I see a yard - a tiny slice of a much larger world - doing what it knows is right to do. This is the appropriate moment to rest. But rest is not idleness; it is not sitting still and hoping things change. Rest is its own form of effort, its own assertion of life.
I see life that knows when it is time to turn inwards and tend to the core of things. Life that knows how to find solace and comfort and wait patiently. Life that does not fear snow, because it knows snow melts again. Life that does not worry about preparation for what may come, because it has done this many times before - it can trust its own wisdom.
I look into this yard and lose count of all the things it has taught me.
That questioning what is demanded of us may be dangerous and scary, but the other side is often rich with joy. That conformity might bring a certain, small kind of peace - but perhaps at a cost we may never understand unless we dare to refuse to conform. That blending in to expectations may buy us a dose of relief, but the only way to truly get through to the abundance of life is to be willing to defy expectations.

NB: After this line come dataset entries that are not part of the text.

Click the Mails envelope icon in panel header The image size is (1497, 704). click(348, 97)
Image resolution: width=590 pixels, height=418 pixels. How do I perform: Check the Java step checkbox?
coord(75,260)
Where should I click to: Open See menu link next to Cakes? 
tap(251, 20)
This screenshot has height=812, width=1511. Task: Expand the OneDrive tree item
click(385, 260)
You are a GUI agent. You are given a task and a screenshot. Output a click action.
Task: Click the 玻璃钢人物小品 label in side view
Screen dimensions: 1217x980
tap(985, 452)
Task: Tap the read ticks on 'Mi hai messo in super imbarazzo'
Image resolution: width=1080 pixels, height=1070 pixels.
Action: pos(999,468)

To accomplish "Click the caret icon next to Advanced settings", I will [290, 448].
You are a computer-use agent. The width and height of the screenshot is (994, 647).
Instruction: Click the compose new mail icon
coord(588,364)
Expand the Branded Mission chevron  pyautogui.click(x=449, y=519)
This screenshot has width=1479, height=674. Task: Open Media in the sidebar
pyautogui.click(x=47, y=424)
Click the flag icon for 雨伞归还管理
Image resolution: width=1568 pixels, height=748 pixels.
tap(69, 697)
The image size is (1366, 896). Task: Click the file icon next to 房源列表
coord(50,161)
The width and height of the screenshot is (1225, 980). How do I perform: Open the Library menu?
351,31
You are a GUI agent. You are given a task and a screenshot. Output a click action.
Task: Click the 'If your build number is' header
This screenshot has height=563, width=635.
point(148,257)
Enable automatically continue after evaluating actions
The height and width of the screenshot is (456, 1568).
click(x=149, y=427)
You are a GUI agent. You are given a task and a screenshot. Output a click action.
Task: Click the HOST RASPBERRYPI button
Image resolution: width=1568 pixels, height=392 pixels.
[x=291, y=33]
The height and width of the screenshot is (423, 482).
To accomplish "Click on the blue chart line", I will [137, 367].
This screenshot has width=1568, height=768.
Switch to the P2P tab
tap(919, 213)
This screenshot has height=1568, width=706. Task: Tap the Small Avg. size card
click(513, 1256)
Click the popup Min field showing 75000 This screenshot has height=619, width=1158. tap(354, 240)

That there is no such thing as broken. That being split in half and forced to exist in a strange direction need not inhibit life. That our awkward, splayed branches, spread across a flat space of ground, can serve an even more beautiful purpose than if they were pointed up into the sky like they are "supposed to" - and create even more space for life to flourish and grow.
That ugliness is a myth and a lie, a poisonous attitude of dividing what is "acceptable" from what is not - that what we may deem unsightly may be the honest face of the very thing that could save us from ourselves, if only we could learn to make friends.
That scheduling, planning, and designing are not nearly as universally important as we're told. That careful attention, and only rare interaction, can yield far more flourishing than continual meddling. That control does not create life - it takes it away.
That eager, insistent intervention is rarely as good as we believe it to be - and that instead, if we wait patiently, and observe respectfully, we can exchange the "effectiveness" of our intended actions for a chance to learn. That, in some cases, we might indeed learn more from doing nothing than by trying to do anything. That if we strive to be wise and thoughtful, when we choose where we place our energy, we can enrich our own life while simultaneously reducing the harm we do to other lives.
That ultimately, the world is full of wisdom, and energy, and life, and vibrance. It is a gift waiting for us to accept it, and reality offers this gift, over and over, no matter how many times we spurn it or reject it or ignore it, no matter how much wrong we do to the giver, no matter how little loyalty or trust we exhibit for the land and the planet that gives us our very existence.
That life, in the end, still loves us, stubbornly and loyally - in the grand scale, if not always in the particular details - and that we can, if we just say yes, receive that love and learn, from it, how to be free.